If you have read Just This Banjo, you know that my Aunt Mannie was a huge part of my childhood. She also meant a lot to my mother.
Mom spent summers growing up in a cabin along the Brandywine River in Chester County, Pennsylvania. Every August a box would arrive with a dozen blueberry cupcakes from Aunt Mannie.
Mom only made the recipe for me a handful of times when I was growing up. I have always wanted to try making them, but this is not like making a blueberry muffin. Muffins are loaded with sugar and have a bread-like texture. These are blueberry cupcakes. On paper the difference is just a word, but once you taste one of Aunt Mannie’s creations the raw simplicity hits like that moment in The Simpsons when Homer tastes a Ribwich for the first time. It is simple and made with love and most of all it’s good.
Go to the grocery store. Get some butter, eggs, milk, flour, baking powder, salt, vanilla extract and a pint of blueberries. You will also need a muffin pan and some liners – but the store should have those too. The blueberries can be fresh or frozen. Cooking spray is also good to have.
Either leave half a pound of butter out to soften or zap it briefly in the microwave. Don’t melt it.
Wash your blueberries and check them for stems.
Don’t rush. Enjoy the process without worrying about the goal.
You will need a bowl to mix everything in and a spoon or a spatula.
Once you are ready, preheat the oven to 350 degrees and get ready to make some cupcakes.
- Half pound of butter
- One and one half cups sugar
- Three eggs
- Three cups flour
- Four teaspoons (yes, you read that correctly.) of baking powder
- Pinch of salt
- A teaspoon of vanilla extract
- Once cup of milk
Cream the butter and sugar together until silky and smooth. Don’t let the kitchen become a mess. Clean up as you work.
Add the eggs one at a time and then the vanilla extract.
Add in the dry ingredients and mix into a shaggy (zoinks!) dough.
Slowly add the cup of milk while mixing. You may not need to add all the liquid. You want the batter to be thick but flowing.
Fold in the blueberries. Be gentle. Work with love.
Grease your muffin pan and add paper liners.
Spoon the berry and batter mix into your paper liners. Greasing the spoon will make work a bit easier. Do not overfill the liners. You don’t want big muffin tops. The baked cupcake should just dome over the top.
Bake for 30 minutes – but check it around 20 minutes.
Let them cool and enjoy with a cup of coffee or tea.
The taste? Light vanilla cake with big blueberries. Not overly sweet or complicated. It’s just good.
The recipe yielded eighteen muffins this morning.
Remember, these are small. These are simple. These will give the people you love the feeling my mom and I experienced when Aunt Mannie doted on us. There is something profound in loving somebody, but also in being somebody loved.

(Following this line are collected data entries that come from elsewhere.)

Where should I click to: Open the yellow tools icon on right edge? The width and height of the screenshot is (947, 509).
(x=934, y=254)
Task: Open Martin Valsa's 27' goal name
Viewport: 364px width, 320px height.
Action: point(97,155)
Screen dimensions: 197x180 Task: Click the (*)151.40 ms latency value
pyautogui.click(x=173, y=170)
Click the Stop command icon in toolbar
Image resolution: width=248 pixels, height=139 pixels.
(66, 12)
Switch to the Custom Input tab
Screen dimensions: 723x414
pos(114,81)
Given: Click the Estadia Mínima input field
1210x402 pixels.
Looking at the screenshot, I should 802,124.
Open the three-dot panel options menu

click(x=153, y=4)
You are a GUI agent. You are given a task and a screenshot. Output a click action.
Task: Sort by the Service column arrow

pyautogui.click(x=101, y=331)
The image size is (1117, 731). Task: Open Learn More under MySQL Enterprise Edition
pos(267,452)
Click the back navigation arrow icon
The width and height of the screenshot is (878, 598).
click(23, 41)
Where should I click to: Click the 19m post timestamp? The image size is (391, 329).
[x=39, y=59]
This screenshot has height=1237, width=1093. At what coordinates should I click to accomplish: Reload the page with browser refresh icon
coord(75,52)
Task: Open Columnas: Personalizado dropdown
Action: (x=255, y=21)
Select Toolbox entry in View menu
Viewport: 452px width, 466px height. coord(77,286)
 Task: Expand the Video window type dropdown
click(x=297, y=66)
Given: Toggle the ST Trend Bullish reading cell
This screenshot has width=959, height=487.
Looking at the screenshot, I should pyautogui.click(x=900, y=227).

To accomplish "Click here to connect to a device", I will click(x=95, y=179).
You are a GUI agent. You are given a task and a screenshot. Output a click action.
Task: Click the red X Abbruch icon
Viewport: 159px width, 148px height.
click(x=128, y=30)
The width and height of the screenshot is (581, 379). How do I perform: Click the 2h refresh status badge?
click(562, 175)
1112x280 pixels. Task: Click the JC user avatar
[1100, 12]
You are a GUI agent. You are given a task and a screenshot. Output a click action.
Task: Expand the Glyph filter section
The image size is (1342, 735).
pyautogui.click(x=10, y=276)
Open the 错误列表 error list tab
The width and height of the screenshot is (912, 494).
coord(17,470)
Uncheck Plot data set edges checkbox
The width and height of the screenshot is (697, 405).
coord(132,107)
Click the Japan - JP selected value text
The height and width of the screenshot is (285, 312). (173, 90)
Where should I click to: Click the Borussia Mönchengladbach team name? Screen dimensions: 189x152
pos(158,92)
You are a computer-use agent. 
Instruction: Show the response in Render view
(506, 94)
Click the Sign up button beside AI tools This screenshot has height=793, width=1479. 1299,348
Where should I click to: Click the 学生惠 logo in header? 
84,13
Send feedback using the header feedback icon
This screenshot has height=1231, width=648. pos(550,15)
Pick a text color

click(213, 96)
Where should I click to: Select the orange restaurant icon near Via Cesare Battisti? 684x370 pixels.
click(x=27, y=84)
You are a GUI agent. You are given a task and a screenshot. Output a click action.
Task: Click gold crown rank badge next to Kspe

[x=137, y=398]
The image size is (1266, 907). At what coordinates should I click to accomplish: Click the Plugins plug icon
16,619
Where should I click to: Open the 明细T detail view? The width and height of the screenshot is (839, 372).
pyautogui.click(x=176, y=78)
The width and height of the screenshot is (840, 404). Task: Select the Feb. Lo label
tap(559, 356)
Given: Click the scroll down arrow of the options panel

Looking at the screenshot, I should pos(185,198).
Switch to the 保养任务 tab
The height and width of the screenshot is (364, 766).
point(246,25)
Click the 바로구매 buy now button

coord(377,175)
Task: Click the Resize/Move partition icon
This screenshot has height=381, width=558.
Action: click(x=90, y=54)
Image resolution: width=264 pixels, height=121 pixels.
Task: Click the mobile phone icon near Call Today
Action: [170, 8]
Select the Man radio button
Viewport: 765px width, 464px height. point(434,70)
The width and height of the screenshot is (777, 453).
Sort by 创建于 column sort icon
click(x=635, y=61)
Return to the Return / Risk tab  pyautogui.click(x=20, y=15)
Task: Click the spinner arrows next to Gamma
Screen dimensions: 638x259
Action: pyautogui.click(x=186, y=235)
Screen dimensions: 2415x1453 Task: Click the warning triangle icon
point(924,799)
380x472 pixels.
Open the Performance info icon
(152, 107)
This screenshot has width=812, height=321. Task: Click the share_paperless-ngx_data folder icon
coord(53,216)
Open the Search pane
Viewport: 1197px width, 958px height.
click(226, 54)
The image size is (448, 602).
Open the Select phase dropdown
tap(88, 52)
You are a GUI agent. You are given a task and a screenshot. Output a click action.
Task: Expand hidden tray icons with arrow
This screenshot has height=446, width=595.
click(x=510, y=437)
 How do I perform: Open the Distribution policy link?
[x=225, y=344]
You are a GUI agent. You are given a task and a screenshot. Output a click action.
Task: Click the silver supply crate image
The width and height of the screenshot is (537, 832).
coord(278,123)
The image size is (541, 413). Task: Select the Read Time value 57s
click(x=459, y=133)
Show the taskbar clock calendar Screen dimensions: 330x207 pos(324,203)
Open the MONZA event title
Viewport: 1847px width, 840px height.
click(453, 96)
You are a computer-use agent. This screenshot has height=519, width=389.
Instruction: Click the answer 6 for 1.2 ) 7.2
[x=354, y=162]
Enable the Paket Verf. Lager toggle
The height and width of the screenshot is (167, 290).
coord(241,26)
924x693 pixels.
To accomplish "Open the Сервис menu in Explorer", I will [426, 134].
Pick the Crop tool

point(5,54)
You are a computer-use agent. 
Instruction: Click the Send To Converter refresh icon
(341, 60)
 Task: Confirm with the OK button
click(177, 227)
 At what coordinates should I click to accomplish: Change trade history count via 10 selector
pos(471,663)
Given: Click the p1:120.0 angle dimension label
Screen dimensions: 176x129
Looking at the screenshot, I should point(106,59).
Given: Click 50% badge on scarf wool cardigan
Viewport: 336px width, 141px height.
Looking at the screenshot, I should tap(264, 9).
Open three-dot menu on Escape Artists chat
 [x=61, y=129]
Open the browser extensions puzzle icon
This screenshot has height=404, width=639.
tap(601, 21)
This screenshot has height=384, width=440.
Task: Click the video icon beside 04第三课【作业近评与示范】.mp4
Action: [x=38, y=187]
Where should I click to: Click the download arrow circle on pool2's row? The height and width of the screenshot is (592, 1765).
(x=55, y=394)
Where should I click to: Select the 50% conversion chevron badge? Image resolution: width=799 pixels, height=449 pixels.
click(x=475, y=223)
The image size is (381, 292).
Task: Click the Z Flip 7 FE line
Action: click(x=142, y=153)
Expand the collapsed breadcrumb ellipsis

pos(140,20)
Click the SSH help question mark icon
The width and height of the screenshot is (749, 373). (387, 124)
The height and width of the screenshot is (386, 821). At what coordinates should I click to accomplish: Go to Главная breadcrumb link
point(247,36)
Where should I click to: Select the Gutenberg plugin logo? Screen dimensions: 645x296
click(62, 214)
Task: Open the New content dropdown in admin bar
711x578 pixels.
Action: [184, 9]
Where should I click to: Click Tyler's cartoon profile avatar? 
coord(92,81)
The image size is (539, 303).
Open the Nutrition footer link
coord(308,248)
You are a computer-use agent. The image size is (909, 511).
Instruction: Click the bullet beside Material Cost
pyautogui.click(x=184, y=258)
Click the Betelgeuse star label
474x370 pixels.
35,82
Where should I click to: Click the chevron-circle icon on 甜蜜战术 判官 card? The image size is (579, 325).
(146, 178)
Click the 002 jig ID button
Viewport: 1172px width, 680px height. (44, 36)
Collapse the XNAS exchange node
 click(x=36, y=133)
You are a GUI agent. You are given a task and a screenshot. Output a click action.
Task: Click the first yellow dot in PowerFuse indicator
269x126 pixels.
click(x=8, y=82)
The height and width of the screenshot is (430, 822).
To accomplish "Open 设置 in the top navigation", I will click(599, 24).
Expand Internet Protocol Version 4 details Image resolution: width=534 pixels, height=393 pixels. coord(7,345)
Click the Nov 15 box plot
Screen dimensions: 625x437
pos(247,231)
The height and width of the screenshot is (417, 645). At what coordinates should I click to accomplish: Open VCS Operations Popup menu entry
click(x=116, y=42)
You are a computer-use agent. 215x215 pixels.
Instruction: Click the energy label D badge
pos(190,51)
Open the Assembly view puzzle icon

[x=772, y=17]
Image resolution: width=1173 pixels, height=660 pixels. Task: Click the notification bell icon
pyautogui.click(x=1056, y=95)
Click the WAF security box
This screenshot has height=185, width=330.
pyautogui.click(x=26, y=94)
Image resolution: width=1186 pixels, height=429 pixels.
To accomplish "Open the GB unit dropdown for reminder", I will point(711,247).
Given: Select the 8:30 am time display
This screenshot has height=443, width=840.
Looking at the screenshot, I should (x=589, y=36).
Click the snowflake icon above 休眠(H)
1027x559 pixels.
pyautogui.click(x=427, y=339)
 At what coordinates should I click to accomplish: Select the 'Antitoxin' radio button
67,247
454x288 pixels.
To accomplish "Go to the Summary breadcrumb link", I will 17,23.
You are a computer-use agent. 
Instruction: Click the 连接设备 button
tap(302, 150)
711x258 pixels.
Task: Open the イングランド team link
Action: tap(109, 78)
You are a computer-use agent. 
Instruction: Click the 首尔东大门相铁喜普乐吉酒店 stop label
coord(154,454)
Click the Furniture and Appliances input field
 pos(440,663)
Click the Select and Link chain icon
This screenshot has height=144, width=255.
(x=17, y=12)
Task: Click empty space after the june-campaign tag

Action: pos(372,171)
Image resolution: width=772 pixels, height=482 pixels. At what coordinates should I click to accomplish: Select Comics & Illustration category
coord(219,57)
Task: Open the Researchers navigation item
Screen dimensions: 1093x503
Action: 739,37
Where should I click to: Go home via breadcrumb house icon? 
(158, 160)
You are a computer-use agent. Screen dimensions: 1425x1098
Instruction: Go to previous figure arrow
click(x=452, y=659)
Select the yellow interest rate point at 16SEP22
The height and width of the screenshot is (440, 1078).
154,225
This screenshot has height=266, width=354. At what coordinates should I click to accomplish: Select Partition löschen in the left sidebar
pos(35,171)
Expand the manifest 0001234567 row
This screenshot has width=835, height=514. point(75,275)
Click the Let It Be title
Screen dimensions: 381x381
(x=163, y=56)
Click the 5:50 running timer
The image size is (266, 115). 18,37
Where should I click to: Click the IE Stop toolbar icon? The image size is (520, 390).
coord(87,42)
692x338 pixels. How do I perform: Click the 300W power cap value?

So, Mother’s Day was nice. Mom loved the cupcakes and said I did Aunt Mannie credit – high praise indeed!
I also shared some muffins with one neighbor and a loaf of white bread fluffier than cotton candy to another. There were some low points like Pooka proudly bringing me her first kill and getting all “Wow! I sure love killing stuff. I’m going to do this a lot.” You could see velociraptors juggling Balisong knives singing songs from Evil Dead The Musical in her murderous eyes.
Jesus, being a cat owner is a complicated moral juggling act.
Seeing mom taste one of the cupcakes, watching the scents, tastes and textures take her back to the Brandywine. I found myself humbled at the artistry of my Aunt Mannie. I have written books, sang songs and walked on the shores of other countries, yet I am still humbled by the uncomplicated artist of this small woman who went nowhere, had nothing and understood everything. I have so much left to learn, I have so much work to do, so much to let go before I even come close.
Happy Mother’s Day, mom. I lack the words to describe how grateful I am to have to in my life.
Thanks again, Aunt Mannie. Thank you for loving my mom. Thank you for loving me.